Add popularity computation script

openzim / cms

ZIM file Publishing Platform

https://cms.openzim.org

GNU General Public License v3.0

4 stars 0 forks source link

Add popularity computation script #14

Closed anshulxyz closed 2 years ago

anshulxyz commented 2 years ago

This is regarding issue #11

For calculation of the score, I am using the formula

y = (x – min) / (max – min) * 100

Where:

x is the input rank
min is the minimum rank in the series
max is the maximum rank in the series
y is the resulting rescaled score

My resulting output file is like this

output.csv

rank,score,zim
1,100.00,wikipedia_en_all_maxi
2,95.83,wikipedia_en_all_novid
3,91.67,wikipedia_es_all_maxi
4,87.50,wikipedia_zh_all_maxi
5,83.33,wikipedia_en_all_nopic
6,79.17,wikipedia_es_all_nopic
7,75.00,wiktionary_es_all_novid
8,70.83,wikipedia_ar_all_novid
9,66.67,wikipedia_zh_all_novid
...

how to run

Install dependencies

pip install -r requirements.txt

# for testing
pip install -r requirements-dev.txt

Run the tests

pytest

Run the script

python src/script.py

To view output, open the output.csv file.

rgaudin commented 2 years ago

@kelson42 I'm gonna need some directions to review this.

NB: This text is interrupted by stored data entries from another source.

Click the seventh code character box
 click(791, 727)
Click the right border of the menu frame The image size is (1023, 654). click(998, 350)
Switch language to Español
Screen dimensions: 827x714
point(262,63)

Let me know when you have a few minutes to discuss it.

anshulxyz commented 2 years ago

Hi @rgaudin , I have updated the script as the per feedback.

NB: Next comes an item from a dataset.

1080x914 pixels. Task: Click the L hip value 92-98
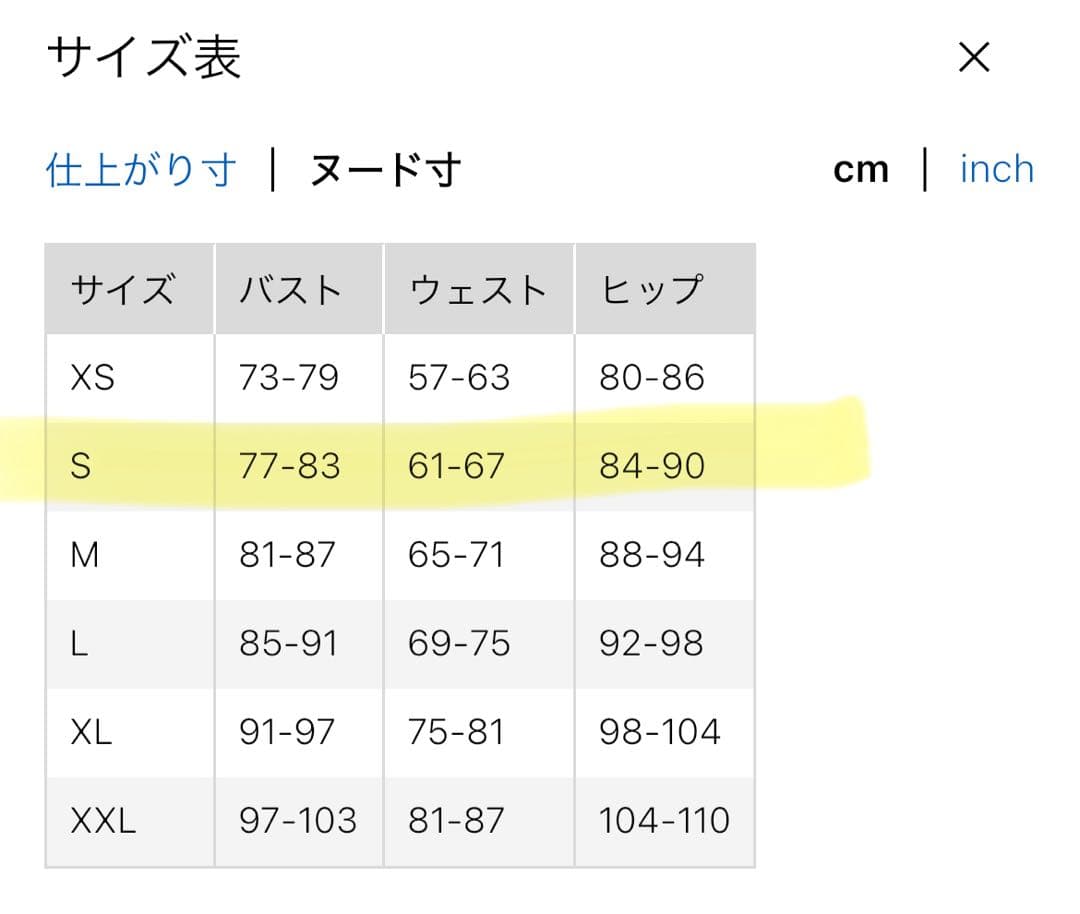pos(651,643)
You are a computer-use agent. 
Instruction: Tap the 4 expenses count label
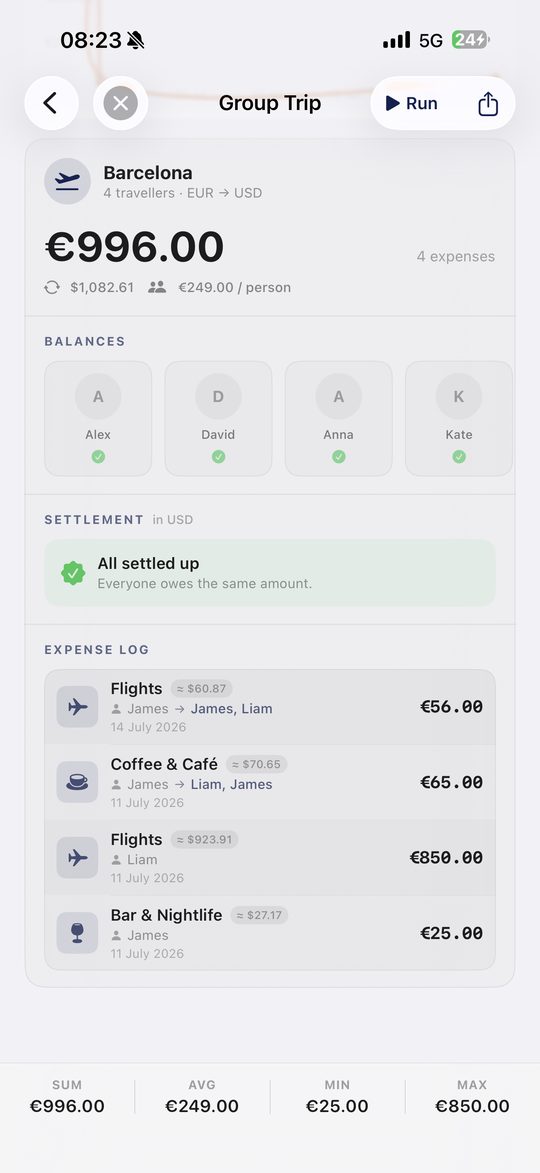[455, 257]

anshulxyz commented 2 years ago

I had missed the https://github.com/openzim/cms/pull/14#discussion_r723402447

So I updated the commit and (force) pushed

anshulxyz commented 2 years ago

how come the generated output only have 25 rows while the downloaded JSON appears to have 57 .zim.torrent entries in the first row

Because I am clubbing together entries like

wikipedia_en_all_maxi_2020-12
wikipedia_en_all_maxi_2020-06
wikipedia_en_all_maxi_2021-02

and getting the collective score for the wikipedia_en_all_maxi

rgaudin commented 2 years ago

how come the generated output only have 25 rows while the downloaded JSON appears to have 57 .zim.torrent entries in the first row Because I am clubbing together entries like and getting the collective score for the wikipedia_en_all_maxi

Yeah that makes sense ; so my question would thus be ; how come we have so few results ? The JSON from that request seems to only provide 100 results while we have more than a thousand ZIM files. Is it capped? We obviously need compute this for all ZIMs

anshulxyz commented 2 years ago

@rgaudin if I wanted to submit changes to the script, how should I go about it? Do you want me to submit a PR, or something else (like TBD)?

I want to fix the https://github.com/openzim/cms/pull/14#discussion_r724839900

rgaudin commented 2 years ago

@anshulxyz, if it's just about that one thing, we can live with it and when time comes to reuse this code, it can be fixed then. If you have additional contributions, open another PR.

Thanks again for your work.